**Problem details**
Reproduce the data verbatim, from the line containing "Where should I click to: Close" through the end of the data.

-------

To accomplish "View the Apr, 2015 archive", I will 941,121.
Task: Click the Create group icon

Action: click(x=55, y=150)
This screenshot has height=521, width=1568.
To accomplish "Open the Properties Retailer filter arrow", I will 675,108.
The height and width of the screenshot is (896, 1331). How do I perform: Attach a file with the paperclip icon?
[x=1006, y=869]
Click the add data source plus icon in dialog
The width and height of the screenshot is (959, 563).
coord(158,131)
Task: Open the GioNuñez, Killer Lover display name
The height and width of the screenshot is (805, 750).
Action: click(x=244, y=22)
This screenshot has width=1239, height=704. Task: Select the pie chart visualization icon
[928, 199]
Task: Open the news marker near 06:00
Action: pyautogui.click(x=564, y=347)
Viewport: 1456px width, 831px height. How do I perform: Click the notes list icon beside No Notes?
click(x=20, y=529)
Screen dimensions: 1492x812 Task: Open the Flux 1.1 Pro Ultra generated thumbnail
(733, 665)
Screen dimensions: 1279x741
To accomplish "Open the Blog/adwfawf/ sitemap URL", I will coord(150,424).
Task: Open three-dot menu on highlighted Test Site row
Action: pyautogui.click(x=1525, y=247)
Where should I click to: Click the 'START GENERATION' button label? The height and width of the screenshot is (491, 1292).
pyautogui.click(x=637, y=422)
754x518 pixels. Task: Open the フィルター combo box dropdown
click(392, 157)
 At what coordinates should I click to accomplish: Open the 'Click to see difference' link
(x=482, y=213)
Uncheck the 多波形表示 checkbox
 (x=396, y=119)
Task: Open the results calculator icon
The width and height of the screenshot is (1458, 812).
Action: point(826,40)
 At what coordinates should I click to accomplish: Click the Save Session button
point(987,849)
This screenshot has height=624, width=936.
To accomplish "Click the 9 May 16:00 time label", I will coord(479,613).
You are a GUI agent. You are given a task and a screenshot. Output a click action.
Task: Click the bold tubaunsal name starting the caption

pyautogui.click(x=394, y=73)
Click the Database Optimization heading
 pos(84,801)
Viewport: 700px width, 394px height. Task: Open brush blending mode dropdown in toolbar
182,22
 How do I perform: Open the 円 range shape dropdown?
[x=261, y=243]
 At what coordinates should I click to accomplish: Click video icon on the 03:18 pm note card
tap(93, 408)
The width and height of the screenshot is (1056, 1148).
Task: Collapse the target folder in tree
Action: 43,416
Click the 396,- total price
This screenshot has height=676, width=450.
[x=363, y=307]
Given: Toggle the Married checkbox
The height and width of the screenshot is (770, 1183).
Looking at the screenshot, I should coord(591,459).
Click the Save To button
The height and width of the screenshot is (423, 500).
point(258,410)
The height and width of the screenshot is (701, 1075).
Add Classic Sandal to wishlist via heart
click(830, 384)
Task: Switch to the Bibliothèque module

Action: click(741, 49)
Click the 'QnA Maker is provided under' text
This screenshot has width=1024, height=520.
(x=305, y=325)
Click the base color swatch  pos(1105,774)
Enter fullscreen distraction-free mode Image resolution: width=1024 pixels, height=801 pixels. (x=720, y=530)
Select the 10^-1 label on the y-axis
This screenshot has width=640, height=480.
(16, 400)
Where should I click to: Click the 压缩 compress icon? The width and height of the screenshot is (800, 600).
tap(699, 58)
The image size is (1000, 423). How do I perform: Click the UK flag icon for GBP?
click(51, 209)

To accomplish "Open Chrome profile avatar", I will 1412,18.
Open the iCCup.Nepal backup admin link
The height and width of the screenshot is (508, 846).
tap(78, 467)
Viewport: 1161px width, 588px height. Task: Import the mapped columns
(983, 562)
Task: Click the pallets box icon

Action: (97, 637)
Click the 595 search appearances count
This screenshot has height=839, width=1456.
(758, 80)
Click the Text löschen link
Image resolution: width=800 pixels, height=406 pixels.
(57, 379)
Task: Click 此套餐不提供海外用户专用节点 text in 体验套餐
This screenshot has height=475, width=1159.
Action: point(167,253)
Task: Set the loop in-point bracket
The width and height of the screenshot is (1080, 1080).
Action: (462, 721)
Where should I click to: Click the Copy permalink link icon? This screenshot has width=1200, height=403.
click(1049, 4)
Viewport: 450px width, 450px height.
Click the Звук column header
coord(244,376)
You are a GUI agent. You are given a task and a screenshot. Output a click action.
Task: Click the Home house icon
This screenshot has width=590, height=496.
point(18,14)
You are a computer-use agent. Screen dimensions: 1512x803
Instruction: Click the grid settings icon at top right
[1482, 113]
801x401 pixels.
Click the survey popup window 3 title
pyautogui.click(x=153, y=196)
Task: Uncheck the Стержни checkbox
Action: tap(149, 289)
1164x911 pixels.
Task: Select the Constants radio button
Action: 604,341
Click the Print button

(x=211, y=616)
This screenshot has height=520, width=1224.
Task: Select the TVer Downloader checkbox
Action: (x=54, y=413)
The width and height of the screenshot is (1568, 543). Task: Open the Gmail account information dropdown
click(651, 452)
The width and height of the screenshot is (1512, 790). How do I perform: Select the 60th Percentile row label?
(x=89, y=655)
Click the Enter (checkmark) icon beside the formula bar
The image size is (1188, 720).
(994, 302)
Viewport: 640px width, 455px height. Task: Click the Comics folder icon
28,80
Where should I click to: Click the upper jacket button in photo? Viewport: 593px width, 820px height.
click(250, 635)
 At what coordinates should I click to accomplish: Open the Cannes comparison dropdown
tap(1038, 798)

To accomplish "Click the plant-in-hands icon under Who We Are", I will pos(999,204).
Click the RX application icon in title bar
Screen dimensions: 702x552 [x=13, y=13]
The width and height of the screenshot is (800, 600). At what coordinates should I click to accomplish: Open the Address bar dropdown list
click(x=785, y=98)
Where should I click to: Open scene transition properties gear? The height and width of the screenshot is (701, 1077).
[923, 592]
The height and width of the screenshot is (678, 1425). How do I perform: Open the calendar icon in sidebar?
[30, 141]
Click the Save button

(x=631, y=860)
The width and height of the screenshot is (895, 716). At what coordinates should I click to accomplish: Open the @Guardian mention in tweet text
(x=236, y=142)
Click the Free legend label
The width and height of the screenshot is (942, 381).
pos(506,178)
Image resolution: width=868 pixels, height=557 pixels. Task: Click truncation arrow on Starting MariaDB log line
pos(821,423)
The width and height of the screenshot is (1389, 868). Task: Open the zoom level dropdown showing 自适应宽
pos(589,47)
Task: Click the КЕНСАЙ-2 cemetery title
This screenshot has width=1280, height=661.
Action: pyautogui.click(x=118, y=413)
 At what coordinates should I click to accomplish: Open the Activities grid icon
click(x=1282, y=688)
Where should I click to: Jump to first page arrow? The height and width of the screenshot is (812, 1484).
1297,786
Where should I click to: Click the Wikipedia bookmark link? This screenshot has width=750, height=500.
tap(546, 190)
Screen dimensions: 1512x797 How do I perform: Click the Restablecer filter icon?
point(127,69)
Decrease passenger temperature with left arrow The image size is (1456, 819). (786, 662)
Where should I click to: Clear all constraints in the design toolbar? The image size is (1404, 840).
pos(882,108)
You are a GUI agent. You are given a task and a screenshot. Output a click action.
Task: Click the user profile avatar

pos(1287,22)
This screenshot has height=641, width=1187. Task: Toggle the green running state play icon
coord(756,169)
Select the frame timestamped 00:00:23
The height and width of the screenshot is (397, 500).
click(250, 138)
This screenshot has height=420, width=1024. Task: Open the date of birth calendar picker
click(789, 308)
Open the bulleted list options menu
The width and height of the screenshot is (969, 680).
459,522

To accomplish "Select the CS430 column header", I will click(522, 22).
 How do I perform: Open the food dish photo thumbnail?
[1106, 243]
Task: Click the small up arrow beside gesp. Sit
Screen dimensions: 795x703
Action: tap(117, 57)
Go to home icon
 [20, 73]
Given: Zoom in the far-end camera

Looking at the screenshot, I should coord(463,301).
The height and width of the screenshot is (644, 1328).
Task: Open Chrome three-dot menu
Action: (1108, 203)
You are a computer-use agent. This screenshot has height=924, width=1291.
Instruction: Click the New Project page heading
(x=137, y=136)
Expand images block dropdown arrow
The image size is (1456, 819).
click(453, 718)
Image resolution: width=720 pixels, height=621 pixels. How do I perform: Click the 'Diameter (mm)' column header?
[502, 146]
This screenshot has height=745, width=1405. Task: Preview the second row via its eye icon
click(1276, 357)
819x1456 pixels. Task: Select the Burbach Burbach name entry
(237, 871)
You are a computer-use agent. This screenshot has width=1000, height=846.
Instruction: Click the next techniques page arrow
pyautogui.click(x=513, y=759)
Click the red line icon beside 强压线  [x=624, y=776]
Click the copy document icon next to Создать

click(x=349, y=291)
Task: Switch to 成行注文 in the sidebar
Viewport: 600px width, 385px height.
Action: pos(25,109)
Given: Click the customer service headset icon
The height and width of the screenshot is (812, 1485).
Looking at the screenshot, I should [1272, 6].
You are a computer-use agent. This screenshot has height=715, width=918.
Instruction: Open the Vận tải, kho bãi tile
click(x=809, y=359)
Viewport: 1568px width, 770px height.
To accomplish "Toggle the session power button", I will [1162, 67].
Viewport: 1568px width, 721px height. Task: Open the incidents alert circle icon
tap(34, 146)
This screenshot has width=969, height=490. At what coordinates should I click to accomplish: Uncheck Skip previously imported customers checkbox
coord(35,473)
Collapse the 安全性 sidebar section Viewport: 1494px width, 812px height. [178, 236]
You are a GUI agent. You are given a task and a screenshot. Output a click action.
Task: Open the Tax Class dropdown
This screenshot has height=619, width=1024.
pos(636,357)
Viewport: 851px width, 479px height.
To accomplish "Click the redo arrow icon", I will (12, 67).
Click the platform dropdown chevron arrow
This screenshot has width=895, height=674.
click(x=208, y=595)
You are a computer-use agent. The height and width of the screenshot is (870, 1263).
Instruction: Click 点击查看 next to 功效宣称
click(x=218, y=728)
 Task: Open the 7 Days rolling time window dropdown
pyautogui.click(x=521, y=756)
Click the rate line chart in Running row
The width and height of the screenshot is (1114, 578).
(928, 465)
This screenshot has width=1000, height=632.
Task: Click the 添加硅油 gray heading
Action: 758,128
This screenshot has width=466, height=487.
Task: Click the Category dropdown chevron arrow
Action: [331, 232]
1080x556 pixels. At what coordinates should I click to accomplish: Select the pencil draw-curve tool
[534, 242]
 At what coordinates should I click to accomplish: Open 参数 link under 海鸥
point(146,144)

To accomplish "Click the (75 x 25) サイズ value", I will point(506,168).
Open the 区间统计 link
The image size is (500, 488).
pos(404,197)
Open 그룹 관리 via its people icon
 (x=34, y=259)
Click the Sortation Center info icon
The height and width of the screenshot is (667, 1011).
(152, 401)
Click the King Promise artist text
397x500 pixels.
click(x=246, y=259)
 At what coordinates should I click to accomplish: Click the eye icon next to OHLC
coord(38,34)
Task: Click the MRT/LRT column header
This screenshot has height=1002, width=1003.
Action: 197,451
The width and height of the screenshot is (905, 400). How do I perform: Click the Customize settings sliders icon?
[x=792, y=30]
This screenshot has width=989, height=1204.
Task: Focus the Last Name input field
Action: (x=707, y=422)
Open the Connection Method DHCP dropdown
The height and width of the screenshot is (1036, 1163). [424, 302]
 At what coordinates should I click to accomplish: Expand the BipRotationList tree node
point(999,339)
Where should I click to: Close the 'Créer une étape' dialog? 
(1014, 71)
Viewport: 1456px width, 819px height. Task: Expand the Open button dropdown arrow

-------

**Completed task**
Where should I click to: Close the 'Créer une étape' dialog? 
(1014, 71)
Viewport: 1456px width, 819px height. Task: Expand the Open button dropdown arrow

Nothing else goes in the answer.